Helena Public Schools leaders announced Tuesday night that it is unlikely they’ll begin the school year with fully in-person classes. That will force many families to make some difficult decisions.
The Helena school board approved the district’s “Opening of Schools Plan” for the upcoming year. While leaders haven’t made a definitive decision on what form classes will take at the start of the year, they said their “optimistic goal” is to have students in in-person classes two days a week and online classes the other three.
If COVID-19 numbers worsen in Lewis and Clark County, the district will consider starting with fully online learning.
Amanda Thompson’s 10-year-old son Noah is set to begin fourth grade at Broadwater Elementary School. Thompson said she has already had concerns about sending him back to school.
“We had been talking about it, and we had discussed some of the things – the plan of having to wear a mask all day at school and having to keep separated and keeping clean and keeping away from your friends – and we decided yesterday before they came out with their plan that we were just going to go ahead and stay home.”
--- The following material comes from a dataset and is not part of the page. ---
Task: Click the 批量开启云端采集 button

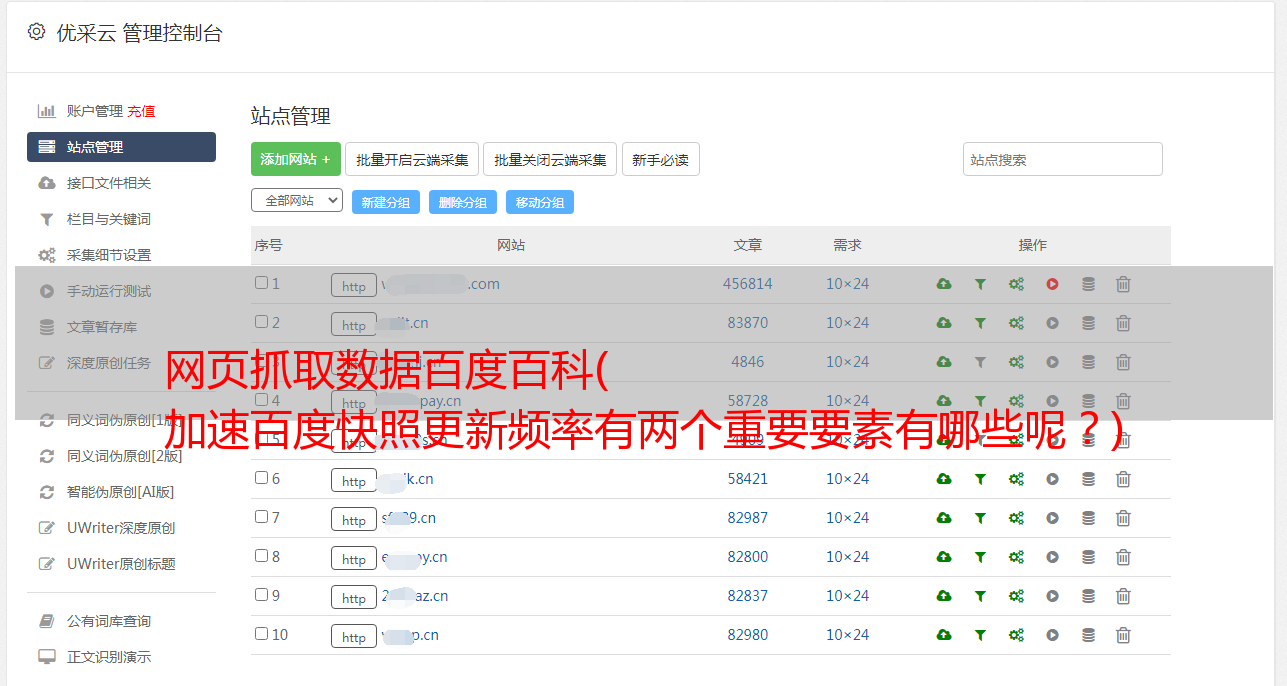Action: pos(412,159)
Thompson signed Noah up for HPS’s Digital Learning Initiative, which means he will be in online classes regardless of what decision the district eventually makes. District leaders said Tuesday that more than 600 students had already signed up for the program. HPS will continue accepting applications for DLI through Friday here.
Noah said he wasn’t a fan of remote learning and wasn’t happy about returning to it.
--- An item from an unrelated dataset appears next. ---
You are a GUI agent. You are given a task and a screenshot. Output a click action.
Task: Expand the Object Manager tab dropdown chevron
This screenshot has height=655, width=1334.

“I didn’t see my friends, I didn’t get to see my teacher,” he said.
Thompson said she hoped he could return to in-person classes soon, but she felt this was the right decision for now. She said she stepped back from her job with the state so that she could stay home with Noah – since childcare options have been hard to find or too expensive.
“We’ll have to see what happens,” Thompson said. “As of right now, I’m going to be staying home, and hopefully I can find something around his schedule.”
Sunni Taylor has a 9-year-old daughter going into fourth grade at Jim Darcy Elementary. She said she has been hopeful that schools would fully reopen, so that she wouldn’t have to further cut back her hours at work.
Taylor works as a stylist in Helena, and her husband commutes an hour away. She said signing up for fully online classes isn’t a realistic option for her family, since someone would still need to supervise her daughter.
“I think we’re just going to have to roll with the punches and just do what we need to do,” Taylor said. “I think that my child will lose part of her education this year if I don’t figure something out, which scares me.”
While remote classes would be a challenge, Taylor said a “hybrid” schedule with in-person and online learning would be equally difficult to manage.
“Because then I have a 2-year-old that has to go to day care, and then I have a 9-year-old that’s home sometimes and then at school sometimes,” she said. “It makes everything very difficult for me.”
During Tuesday’s school board meeting, Superintendent Tyler Ream acknowledged the challenges that families will face as they plan for the next school year. He encouraged all parents to find a plan for childcare – both because full in-person classes are unlikely and because families will have little warning if the district has to shift to a lower phase or temporarily close a school due to a teacher or student testing positive for COVID-19.
School district leaders have planned to delay the start of full-scale instruction until Sept. 8, after Labor Day. They say they will take additional time before confirming what form classes will take at that time.